We can observe that in each case, the destination index (i.e. the location to move the selected key or value to, for the desired group order) is equal to the group start index plus the group offset index. The group start index is simply the key multiplied by (N-1). The group offset index is a pattern similar to an upper or lower triangular index pattern (in 2 different incarnations, for each half of the concatenated vector). The concatenated keys is simply the concatenation of the key1 and key2 vectors (we will create this concatenation virtually using permutation_iterator). The desired group order is known a-priori, it is simply a sequence of integer groups, with N groups consisting of N-1 elements each. It is equivalent to the sorted version of the concatenated key vector. Therefore we can directly compute the destination index in a functor.

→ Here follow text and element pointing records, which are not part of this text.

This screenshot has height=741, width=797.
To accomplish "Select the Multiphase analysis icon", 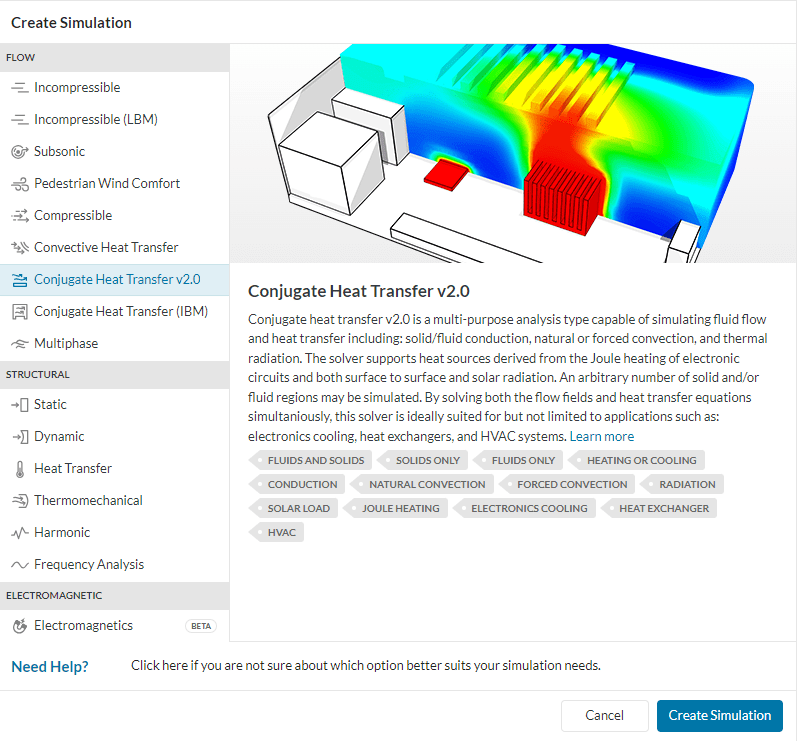I will point(19,344).
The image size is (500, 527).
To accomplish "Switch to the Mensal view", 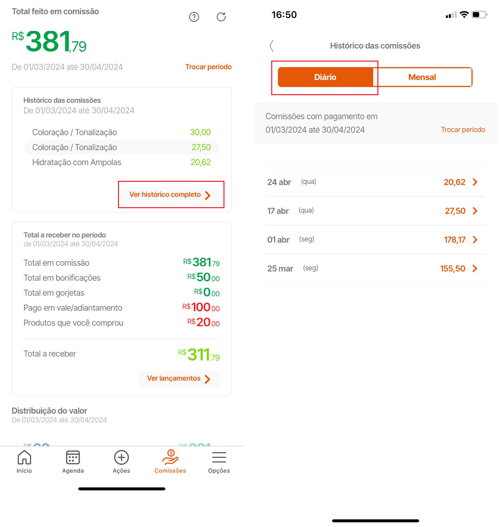I will [x=422, y=77].
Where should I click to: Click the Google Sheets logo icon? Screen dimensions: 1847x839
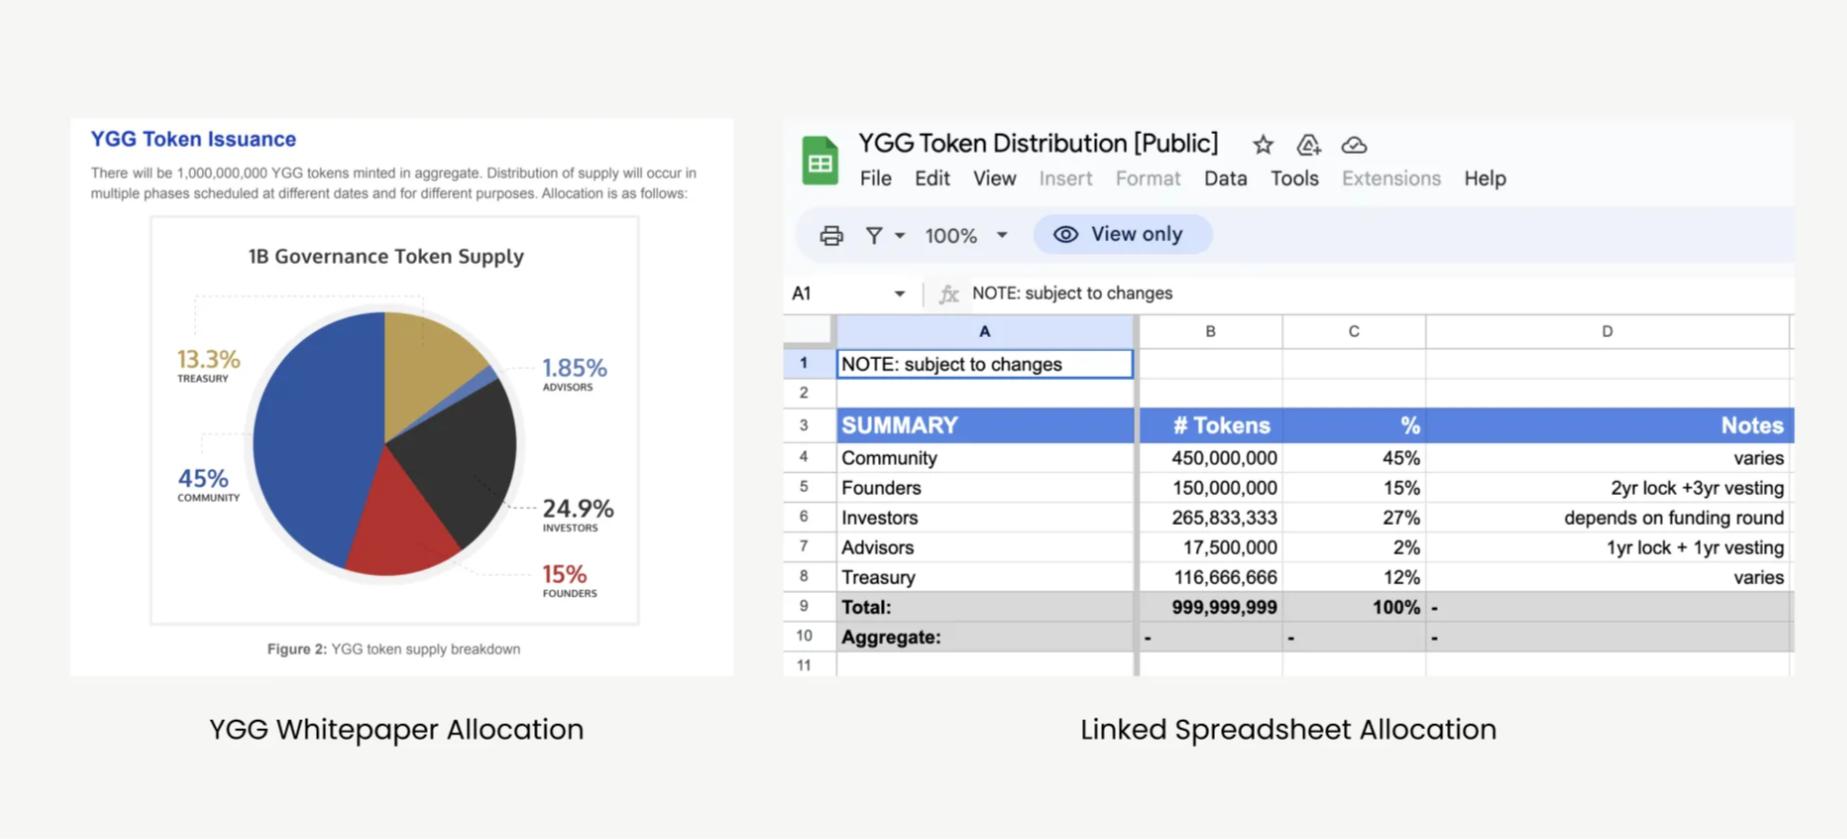[820, 161]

For the creation of the group offset index patterns, we can subtract your two key vectors (and subtract an additional 1):

key2:                  1, 2, 3, 2, 3, 3
key1:                  0, 0, 0, 1, 1, 2
key1+1:                1, 1, 1, 2, 2, 3
p1 = key2-(key1+1):    0, 1, 2, 0, 1, 0
p2 = (N-2)-p1:         2, 1, 0, 2, 1, 2
grp offset idx=p1|p2:  0, 1, 2, 0, 1, 0, 2, 1, 0, 2, 1, 2

Here is a fully-worked example demonstrating the above concepts using your example data:

$ cat t1133.cu
#include <thrust/host_vector.h>
#include <thrust/device_vector.h>
#include <thrust/reduce.h>
#include <thrust/copy.h>
#include <thrust/transform.h>
#include <thrust/iterator/transform_iterator.h>
#include <thrust/iterator/permutation_iterator.h>
#include <thrust/iterator/zip_iterator.h>
#include <thrust/iterator/counting_iterator.h>
#include <iostream>

// "triangular sort" index generator
struct idx_functor
{
  int n;
  idx_functor(int _n): n(_n) {};
  template <typename T>
  __host__ __device__
  int operator()(const T &t){
    int k1 = thrust::get<0>(t);
    int k2 = thrust::get<1>(t);
    int id = thrust::get<2>(t);
    int go,k;
    if (id < (n*(n-1))/2){ // first half
      go = k2-k1-1;
      k  = k1;
      }
    else { // second half
      go = n-k2+k1-1;
      k  = k2;
      }
    return k*(n-1)+go;
  }
};


const int N = 4;
using namespace thrust::placeholders;

int main(){
   // useful dimensions
   int d1 = N*(N-1);
   int d2 = d1/2;
   // iniitialize keys
   int key_1[] = {0, 0, 0, 1, 1, 2};
   int key_2[] = {1, 2, 3, 2, 3, 3};
   thrust::device_vector<int> k1(key_1, key_1+d2);
   thrust::device_vector<int> k2(key_2, key_2+d2);
   // initialize values
   double value_1[] = {0.5, 0.5, 0.5, -1.0, -1.0, 2.0};
   double value_2[] = {-1, 2.0, -3.5, 2.0, -3.5, -3.5};
   thrust::device_vector<double> v(d1);
   thrust::device_vector<double> vg(d1);
   thrust::copy_n(value_1, d2, v.begin());
   thrust::copy_n(value_2, d2, v.begin()+d2);
   // reorder (group) values by key
   thrust::copy(v.begin(), v.end(), thrust::make_permutation_iterator(vg.begin(), thrust::make_transform_iterator(thrust::make_zip_iterator(thrust::make_tuple(thrust::make_permutation_iterator(k1.begin(), thrust::make_transform_iterator(thrust::counting_iterator<int>(0), _1%d2)), thrust::make_permutation_iterator(k2.begin(), thrust::make_transform_iterator(thrust::counting_iterator<int>(0), _1%d2)), thrust::counting_iterator<int>(0))), idx_functor(N))));
   // sum results
   thrust::device_vector<double> rv(N);
   thrust::device_vector<int> rk(N);
   thrust::reduce_by_key(thrust::make_transform_iterator(thrust::counting_iterator<int>(0), _1/(N-1)), thrust::make_transform_iterator(thrust::counting_iterator<int>(d1), _1/(N-1)), vg.begin(), rk.begin(), rv.begin());
   // print results
   std::cout << "Keys:" << std::endl;
   thrust::copy_n(rk.begin(), N, std::ostream_iterator<int>(std::cout, ", "));
   std::cout << std::endl <<  "Sums:" << std::endl;
   thrust::copy_n(rv.begin(), N, std::ostream_iterator<double>(std::cout, ", "));
   std::cout << std::endl;
   return 0;
}
$ nvcc -std=c++11 -o t1133 t1133.cu
$ ./t1133
Keys:
0, 1, 2, 3,
Sums:
1.5, -3, 6, -10.5,
$

The net effect is that your thrust::sort_by_key and thrust::merge_by_key operations have been replaced by a single thrust::copy operation which should be more efficient.